#### [Arbeitsauftrag 1]
Nennen Sie alle Ziele, in die laut dem Text über den Bahnhof Haydarpasa die Züge von diesem Bahnhof aus fuhren.
#### [Arbeitsauftrag 2]
Greifen Sie den Text über den Bahnhof Haydarpasa auf und schreiben Sie ihn im Anschluss an seinen letzten Satz weiter.

#### [Vorliegender Text]
☆ ☆ ☆

Schöpferische Bahnhofszerstörung im Kapitalismus gibt es nicht nur in Stuttgart: Der Kopfbahnhof Haydarpasa in Istanbul wird ausgemustert. An seine Stelle kommt eine Mall.

Der Kopfbahnhof Haydarpasa in Istanbul. Bild: imago/suedraumfoto

Istanbul. Ein scharfer Wind weht vom Meer auf das große Eingangsportal des Bahnhofs. Schneeschauer sorgen dafür, dass das gesamte Gelände um den Bahnhof herum bereits jetzt schon so verlassen daliegt, wie es in ein paar Wochen endgültig der Fall sein wird. Haydarpasa, der berühmte Kopfbahnhof auf der asiatischen Seite Istanbuls, der Bahnhof, von dem aus die Züge nach Anatolien und weiter bis nach Russland und in den Nahen Osten rollten, wird bald Geschichte sein. Dabei ist Haydarpasa nicht irgendein Bahnhof. Er ist, oder besser gesagt war, wie eine große Anschlagtafel neben dem Eingangsportal immer noch verkündet, "ein Symbol der engen Verbundenheit zwischen Deutschland und der Türkei".

Der Kopfbahnhof Haydarpasa wurde von Mai 1906 bis August 1908 von deutschen Architekten, mit deutschem Geld von türkischen, deutschen und italienischen Arbeitern gemeinsam erbaut. Er war der Ausgangspunkt der legendären Bagdadbahn, mit der das deutsche Kaiserreich seine Träume von einer Expansion in den Orient verwirklichen wollte.

☆ ☆ ☆

#### [Vorliegende Daten]
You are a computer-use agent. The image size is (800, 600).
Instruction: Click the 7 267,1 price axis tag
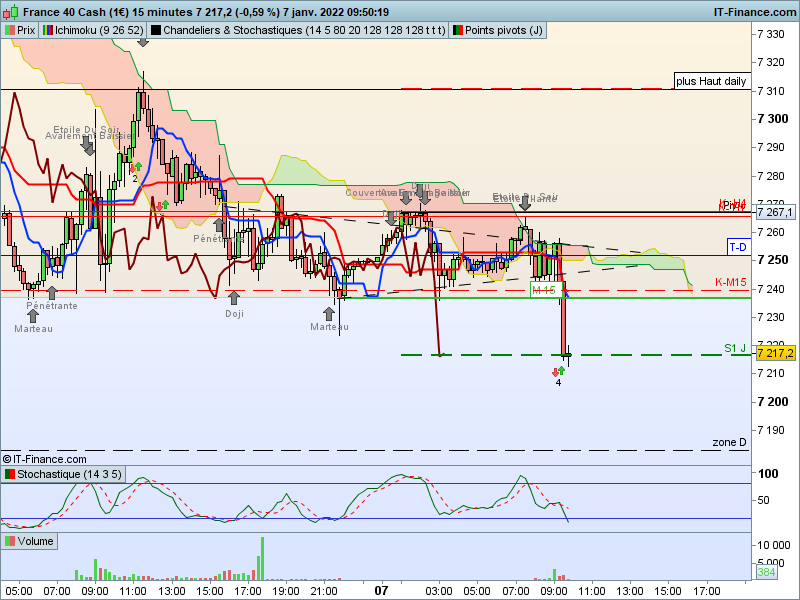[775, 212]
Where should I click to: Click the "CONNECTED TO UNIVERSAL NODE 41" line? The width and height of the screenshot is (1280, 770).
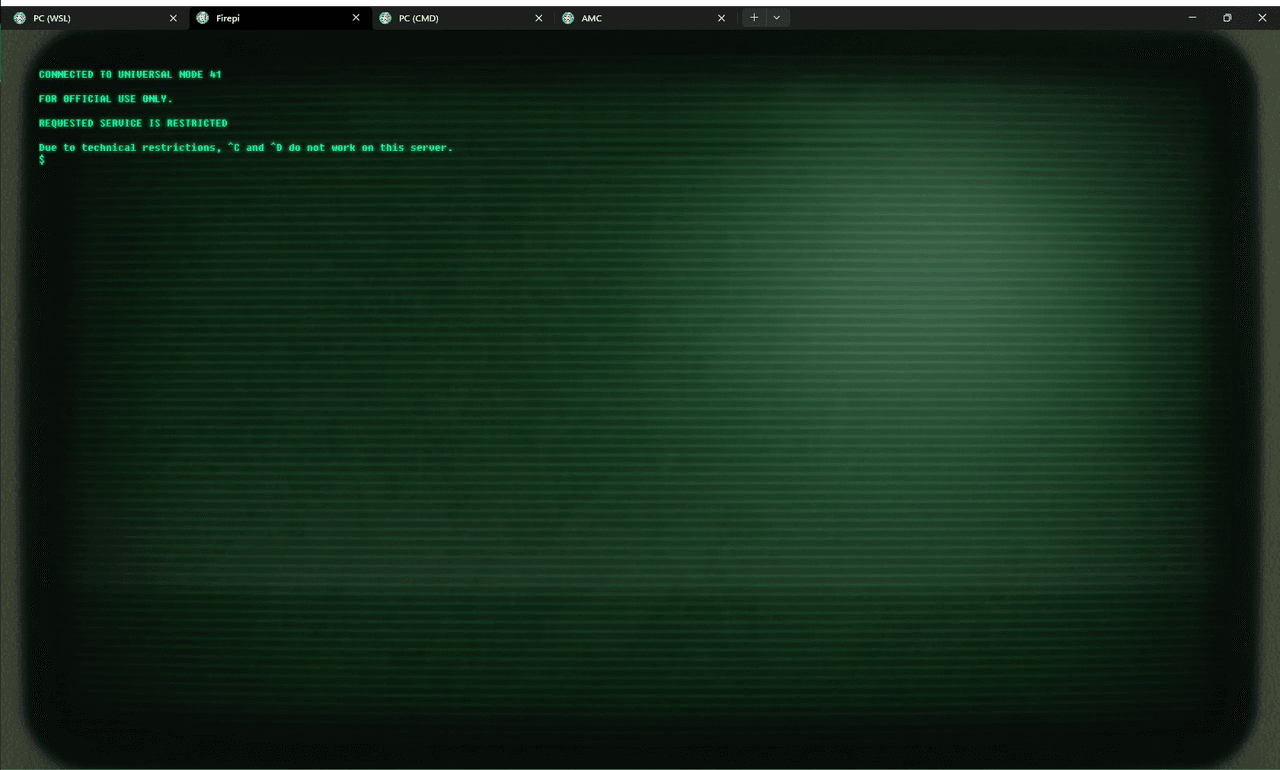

☆ ☆ ☆

#### [Schriftliche Antwort 1]
Anatolien, Russland und der Nahe Osten.

#### [Schriftliche Antwort 2]
In enger Partnerschaft mit dem damaligen Osmanischen Reich, basierend nicht zuletzt auf der persönlichen Freundschaft des deutschen Kaisers Wilhelm II. mit dem letzten, mit absolutistischer Machtfülle regierenden osmanischen Sultan, Abdülhamid II., wollte das Deutsche Reich neuen Siedlungsraum in Mesopotamien, entlang von Euphrat und Tigris, für sich erschließen und dort die Baumwolle produzieren, mit der die deutsche Textilindustrie sich von Lieferungen aus den USA unabhängig machen sollte.

Als das Deutsche und das Osmanische Reich ab 1914 dann im Ersten Weltkrieg gemeinsam gegen Russen und Briten im Nahen Osten und im Kaukasus kämpften, wurden die bis dahin fertiggestellten Teile der Bagdadbahn zur wichtigsten Nachschublinie für die gemeinsame Front.

Schlimmer Brand im November 2010

Von all dem ist heute nichts mehr zu spüren. Der Bahnhof wurde zwar in den Achtzigern noch einmal umfangreich restauriert, doch ein schlimmer Brand im Dachgeschoss im November 2010 wurde schon nur noch provisorisch repariert und lässt das Symbol der deutsch-türkischen Freundschaft seitdem etwas derangiert aussehen.

Während die eigentliche Bahnhofshalle noch in altem Glanz erstrahlt, sind die Gleisanlagen bereits tot. Der Zugverkehr wurde in der ersten Februarwoche eingestellt, jetzt fährt nur noch die Banliyö Trenleri, eine Mischung aus S-Bahn und Nahverkehrszug, der die Vororte entlang des Marmarameeres mit dem Zentrum verbindet. Aber auch damit wird in einigen Wochen Schluss sein, spätestens anfang Mai wird auch die S-Bahn gekappt.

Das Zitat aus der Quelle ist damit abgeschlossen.